Последняя строфа как будто отделена от всех предыдущих и относится уже не к пророчеству, не к  сражению, даже не к герою-пророку, а скорее, к самому Кюхельбекеру. Создаётся впечатление, что здесь автор говорит непосредственно от себя, и сам в некоторой степени становится пророком. «Кюхельбекер в 1822 году страшным пророчеством опережает свою участь:

 

                                      А я – и в ссылке, и в темнице –

                                      Глагол Господень возвещу:

                                      О, боже, я в твоей деснице!

                                      Я слов твоих не умолчу![25]

 

Это писалось в Тифлисе в 1822 году, а кажется написанным узником Шлиссельбургской, Динабургской, Ревельской или Свеаборгской крепостей».[26]
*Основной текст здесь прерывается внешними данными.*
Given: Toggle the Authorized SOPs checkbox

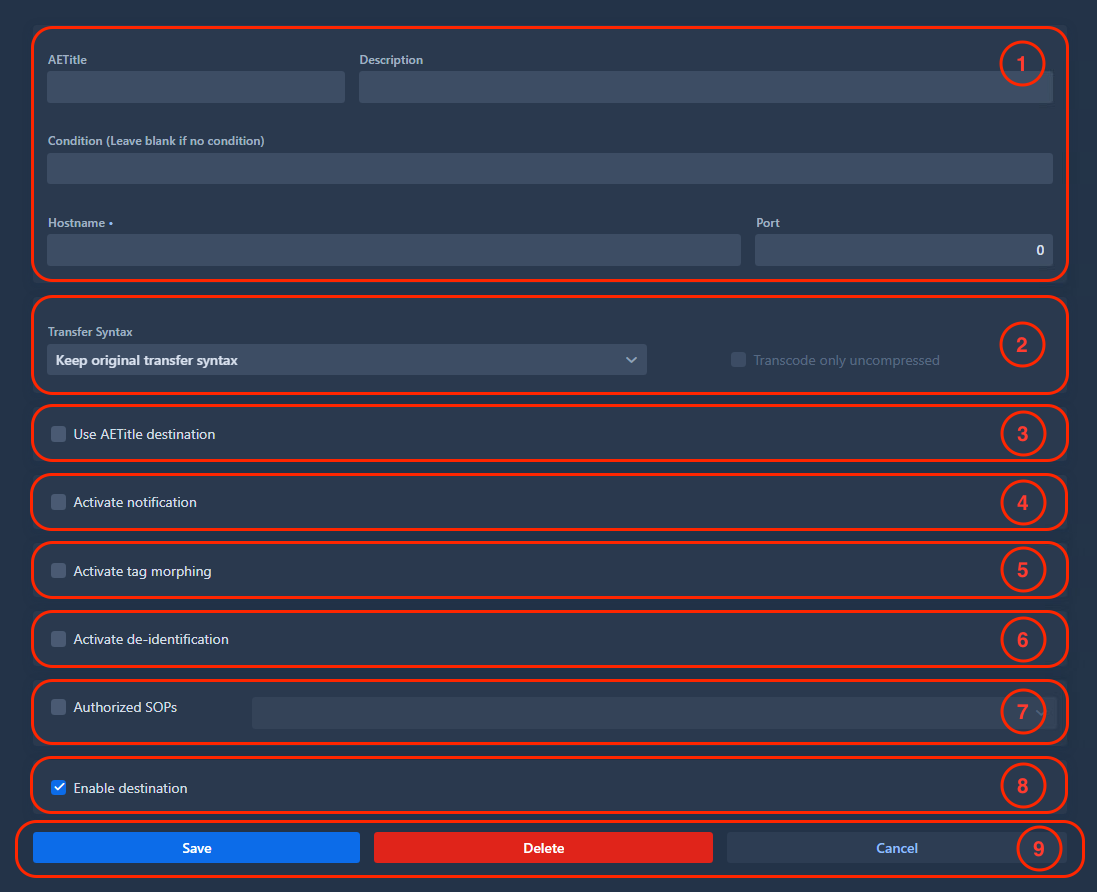Looking at the screenshot, I should [59, 707].
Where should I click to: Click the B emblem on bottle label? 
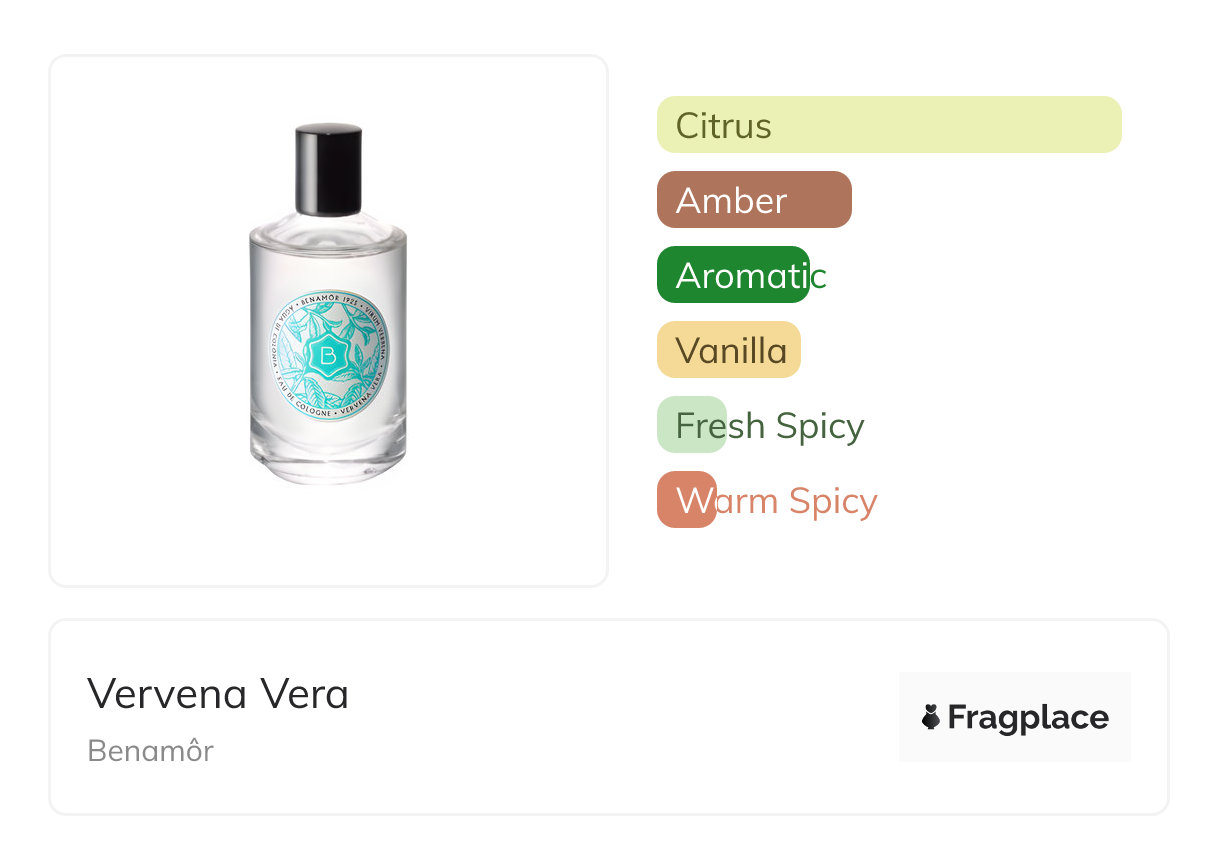point(326,355)
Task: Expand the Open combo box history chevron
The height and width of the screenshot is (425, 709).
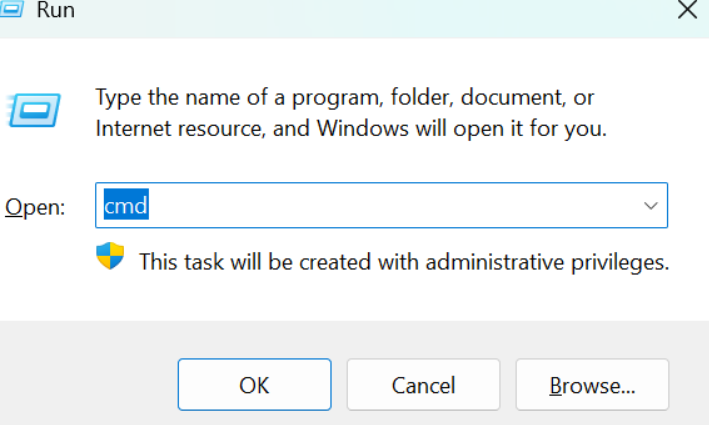Action: tap(650, 206)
Таким образом, мы понимаем, что Кюхельбекер во многом отождествляет себя со своим лирическим героем, отождествляет поэта и пророка, выявляет истинное назначение поэта. «Поэт некоторым образом перестает быть человеком: для него уже нет земного счастия. Он постигнул высшее сладострастие, и наслаждения мира никогда не заменят ему порывов вдохновения, столь редких и оставляющих по себе пустоту столь ужасную! Он блуждает по земле, как изгнанник, ищет и никогда не находит успокоения».[27]
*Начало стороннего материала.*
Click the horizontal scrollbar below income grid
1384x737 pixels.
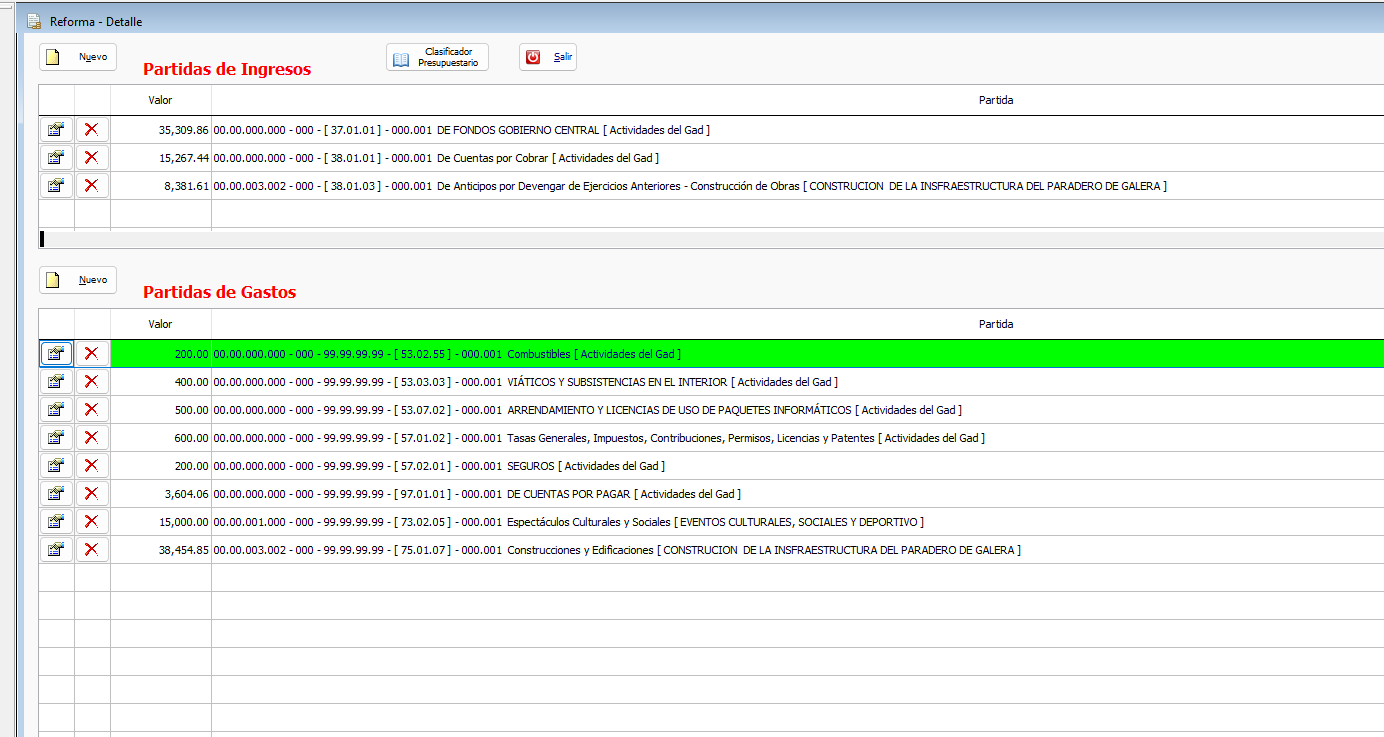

Идея победы правых, а не сильных, идея всемогущества Божьего и Божьей воли, тесная связь между поэтом и пророком прослеживаются также в стихотворении А. С. Грибоедова «Давид», написанном в 1823 году, то есть почти сразу же после кюхельбекеровского «Пророчества».

Грибоедов не выделяет тему пророчества в своём произведении, не говорит о ней напрямую. Автор раскрывает тему пророчества через обращение к библейскому образу царя Давида. Давид – царь Израильско-Иудейского государства (10 век до н.э.), ветхозаветное повествование о котором предало ему черты эпического героя, царя – воителя, а христианская традиция связала с ним мессианские чаяния. В стихотворении используются факты из жизни Давида., который сперва был пастухом, а потом был призван к Царю Саулу как певец-гусляр, чтобы успокаивать того игрой, когда царя тревожил злой дух. У Грибоедова этот эпизод переосмысляется:

 

                                                    Орган мои создали руки,

                                                    Псалтырь устроили персты.[28]

 

Пастух превращается в певца благодаря Божественному волеизъявлению, для того чтобы воспевать Создателя. Как и библейский Давид лирический герой сражается с Голиафом, названным здесь иноплеменником, и побеждает его:

 

                                              Но я мечом над ним взыграл,

                                              Сразил его и обезглавил

                                              И стыд отечества отъял,

                                              Сынов Израиля прославил![29]

 

Следует отметить, что в «Давиде» в меньшей степени присутствует автобиографичность, конкретика, так как о пророке Грибоедов рассуждает, обращаясь к библейскому тексту. Но стихотворение  написано от первого лица, и, несмотря на вышеупомянутые факторы, мы можем сказать, что в какой-то степени поэт отождествляет себя с героем, к тому же здесь процесс преображения героя сходен с процессом  становления человека поэтом – лирический субъект творит, то есть уподобляется Богу, становится ближе к нему, когда его руки сами создают орган, а персты – псалтырь.